Joins - Best Practice

Question

Joins - Best Practice

Mustang Sally

Newbie

Points: 5
More actions
June 27, 2004 at 6:20 pm

#86018

I have heard that one will get better performance joining an int column to another int column versus joining, let's say, a char(5) column to another char(5) column.
If this is true can someone answer why?
Thanks

Viewing 10 posts - 1 through 10 (of 10 total)

You must be logged in to reply to this topic. Login to reply

Julian Kuiters SSCertifiable Points: 6585 More actions · Answer 1

I couldn't see any reason why that would be the case (unless you were joining on a varchar(2000) column for example).

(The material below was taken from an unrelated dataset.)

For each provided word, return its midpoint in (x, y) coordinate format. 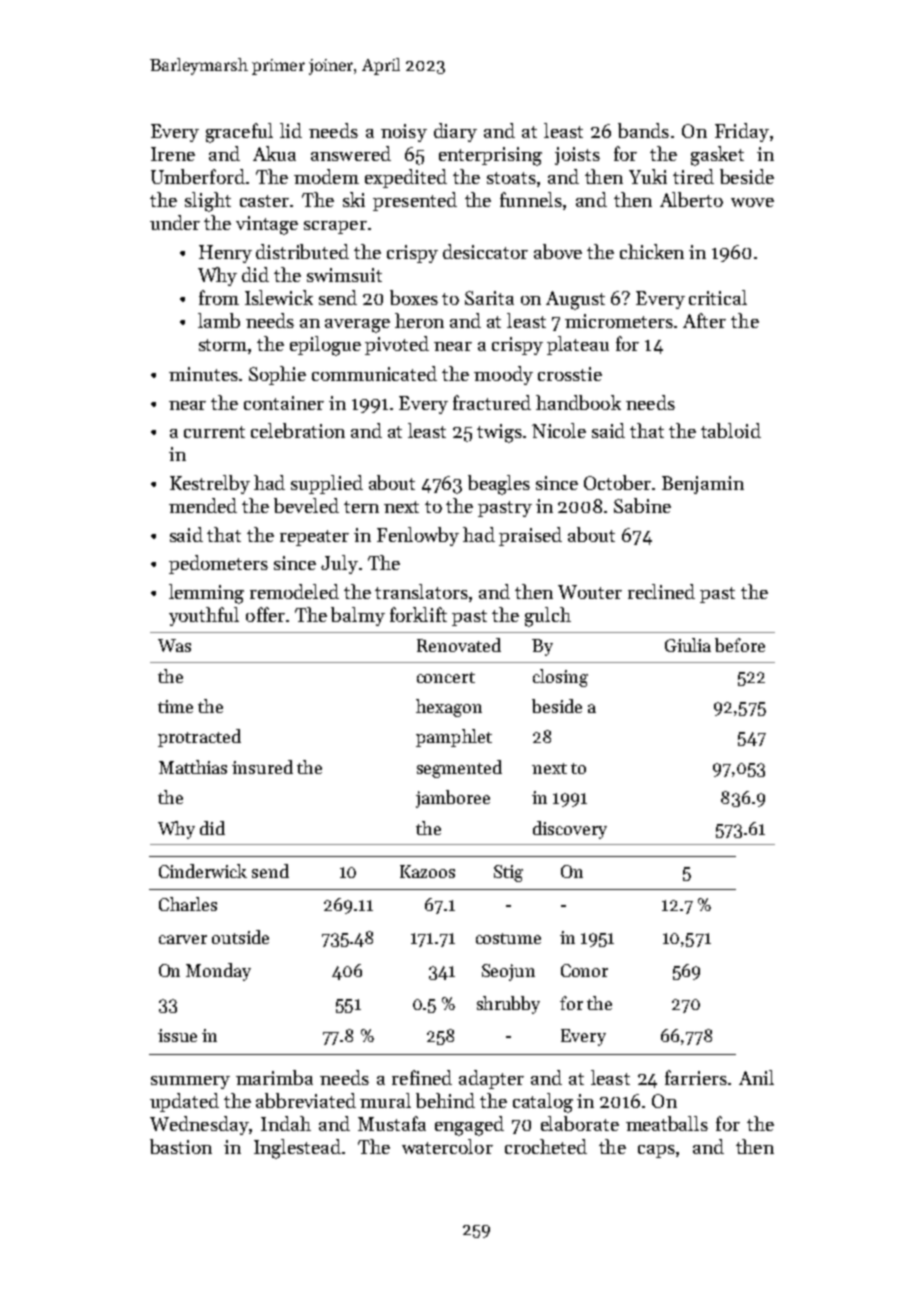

A join is fastest when the column is a primary key clustered index. SQL Server is able to join on a clustered index really quickly, because the rows are ordered (usually ascending) so it can jump ahead and join the rows without needing to read all the data in a table. But this performance would probably be the same for int or char(5).

Most normalised, relational databases use Primary Key -> Foreign Key relationships so that table data is related. Joining on those relationships is fast as the relationships are indexed.

Julian Kuiters
juliankuiters.id.au

Wayne-153714 Hall of Fame Points: 3536 More actions · Answer 2

I was told on a SQL cource I attended, that SQL Server 2000 is optimised for use of Int and GUID as Primary Keys, and for joining.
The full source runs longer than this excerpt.